Le propre Urdaneta écrivait dans son journal de bord : 
« ...Tous ces gens sont morts parce que leurs gencives ont tellement gonflé qu’ils ne pouvaient plus rien manger, et en plus de douleurs à la poitrine ; j’ai vu extraire des gencives d’un homme une quantité de chair aussi épaisse qu’un doigt de la main et le lendemain, ces gencives étaient à nouveau tuméfiées, comme si on n’avait rien fait... ». 
 

Obtenir des aliments frais n’était pas sans danger non plus ; il semble que durant la deuxième expédition, Loaysa, Elkano et le reste des officiers moururent en quelques jours seulement des suites, probablement, du scorbut.

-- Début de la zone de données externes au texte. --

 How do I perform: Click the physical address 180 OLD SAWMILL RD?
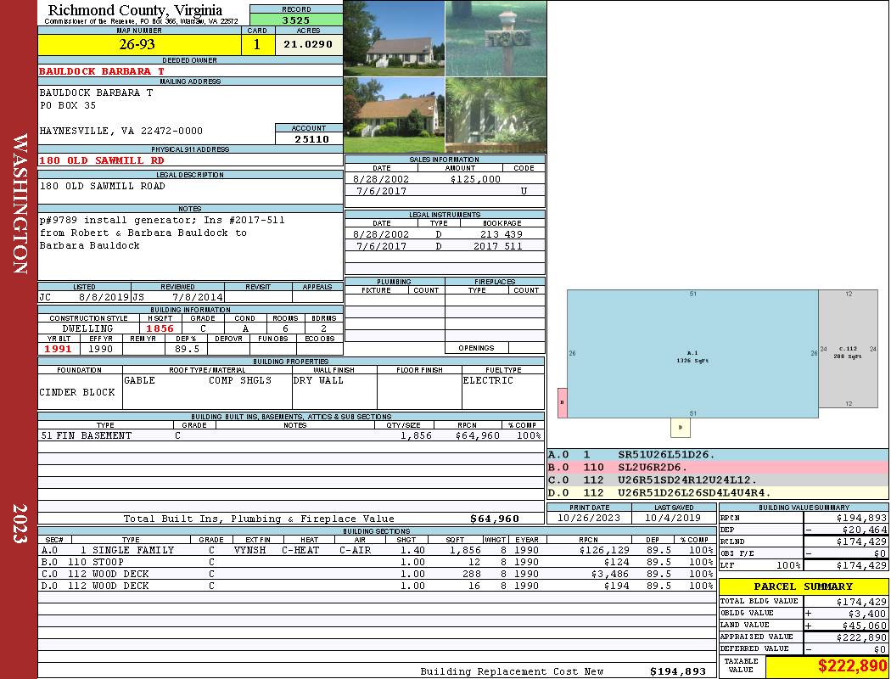click(x=102, y=160)
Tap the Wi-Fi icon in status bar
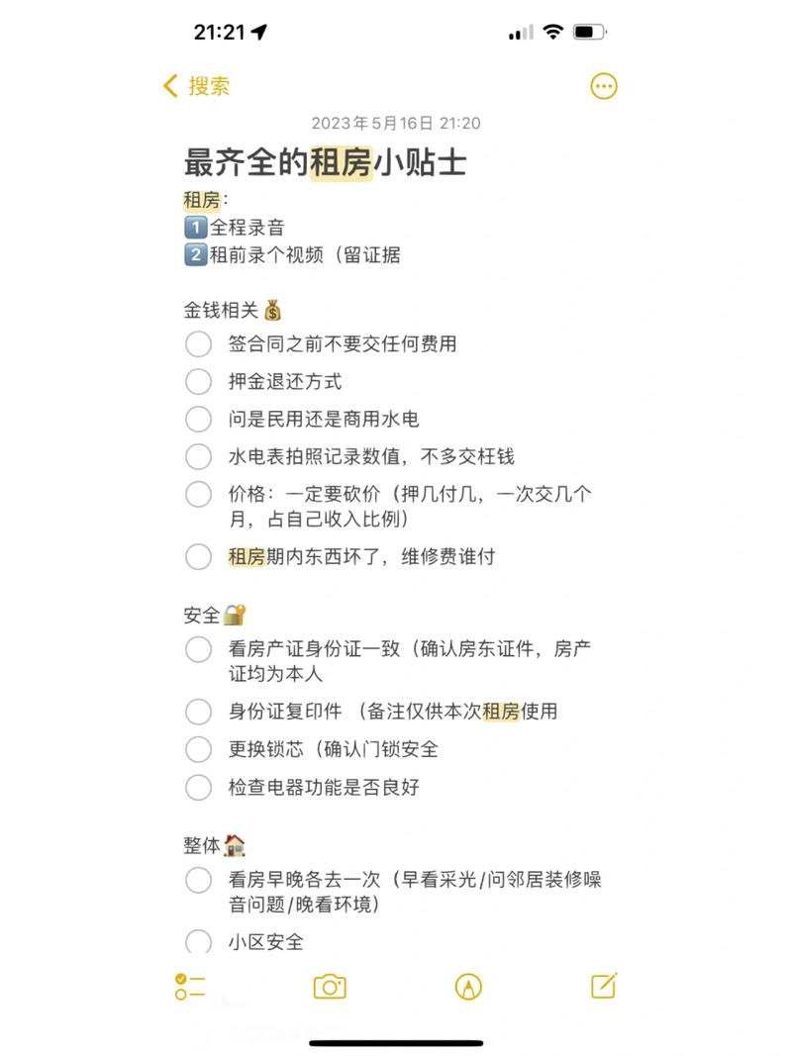792x1056 pixels. pos(552,33)
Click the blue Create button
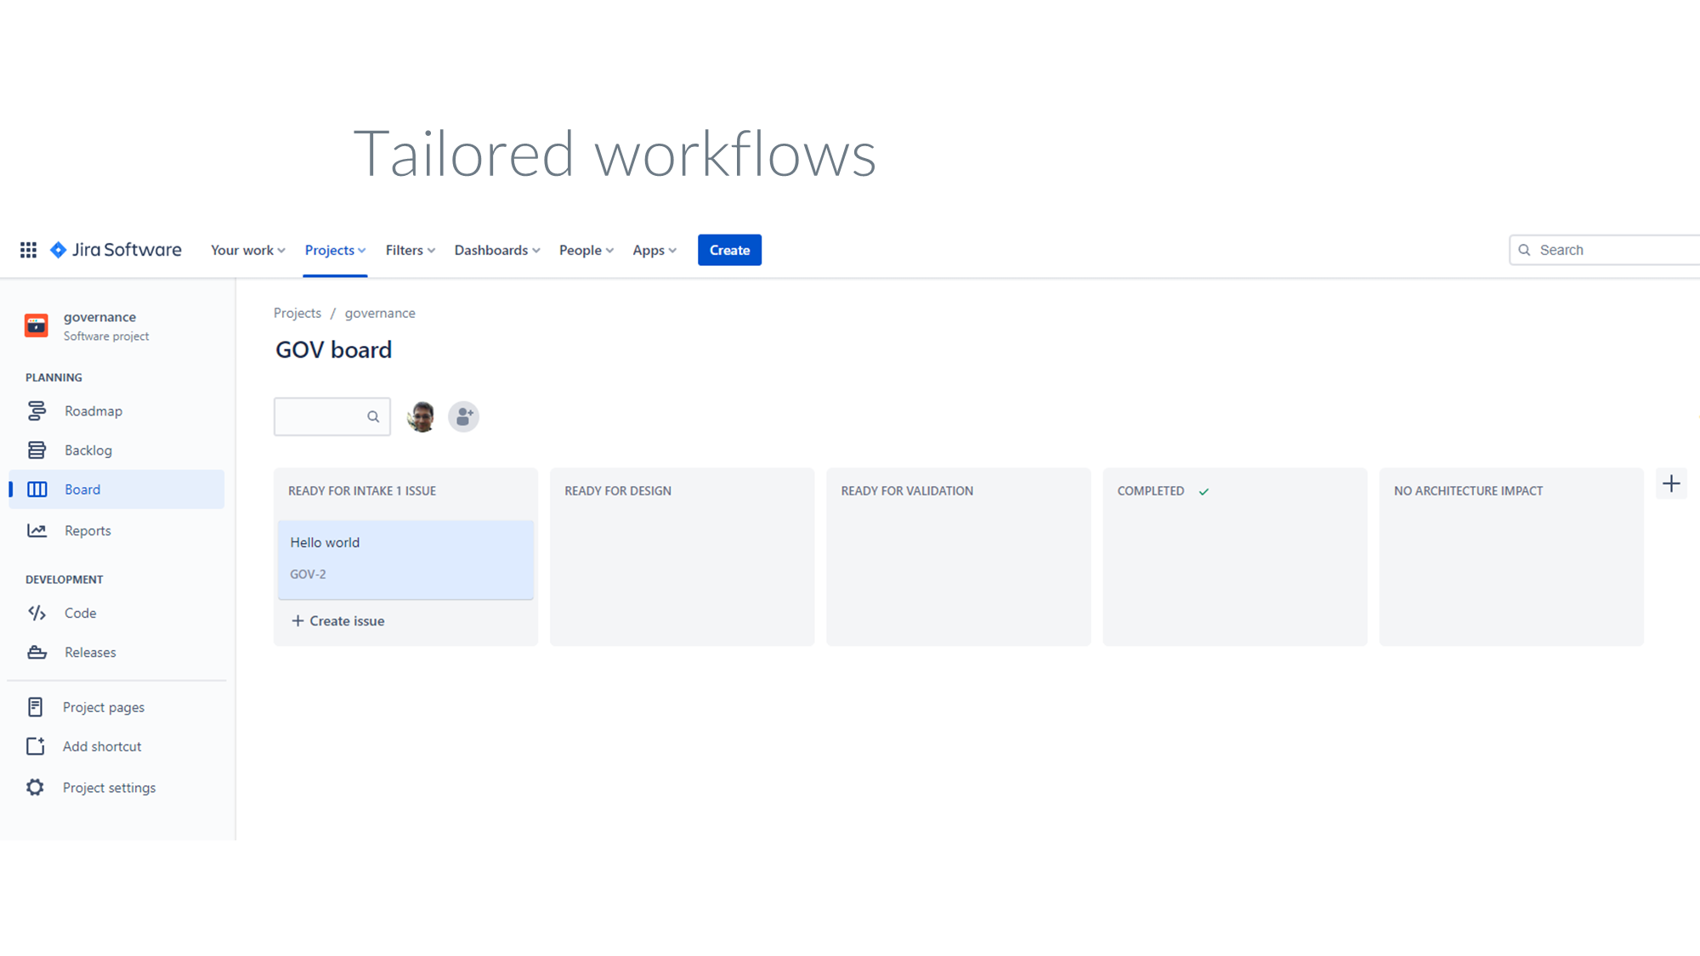This screenshot has height=956, width=1700. tap(729, 251)
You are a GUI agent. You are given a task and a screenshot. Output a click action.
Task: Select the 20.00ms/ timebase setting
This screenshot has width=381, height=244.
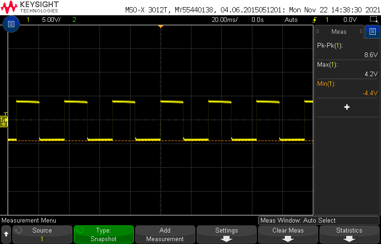[x=223, y=20]
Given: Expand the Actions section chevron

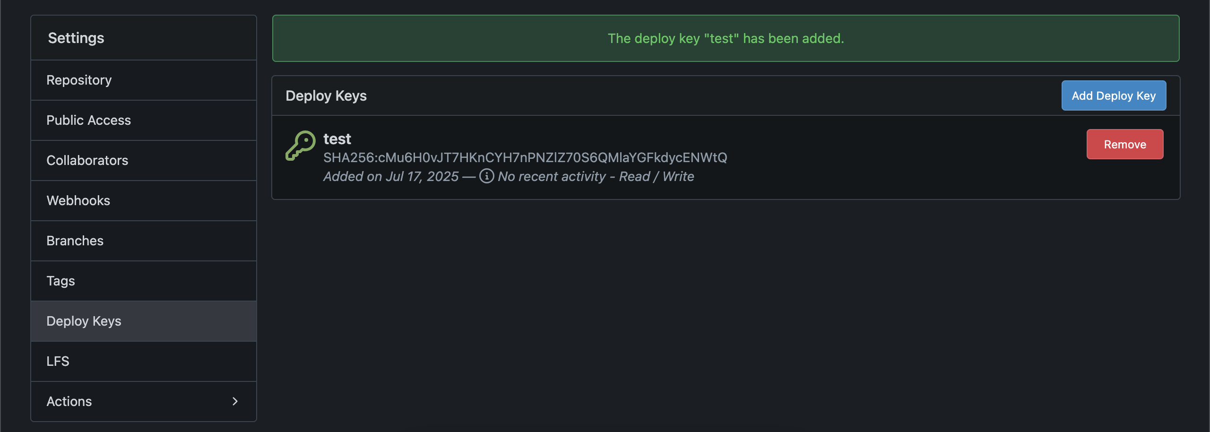Looking at the screenshot, I should (234, 401).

La présence à bord de chirurgiens, de barbiers et d’un prêtre était habituelle sur les navires, afin de satisfaire aux besoins du « corps et de l’esprit » des marins. Mais la médecine était très peu développée et ne pouvait pas grand-chose face aux maladies et aux accidents graves. L’une des missions hebdomadaires des barbiers consistait à couper les cheveux et la barbe de tous les membres de l’équipage. Quant à l’esprit, la religion occupait dans l’Europe du XVIe siècle une place énorme. Les marins se considéraient chrétiens et sachant que la possibilité de mourir était constante, ils attachaient une grande importance à la volonté divine et au salut de leurs âmes, c’est pourquoi la présence du prêtre sur les navires était indispensable, pour qu’ils puissent confesser leurs péchés. Face à toute difficulté, ils s’en remettaient à Dieu et lorsqu’ils parvenaient à s’en sortir, ils avaient la conviction que cela était dû à son intervention.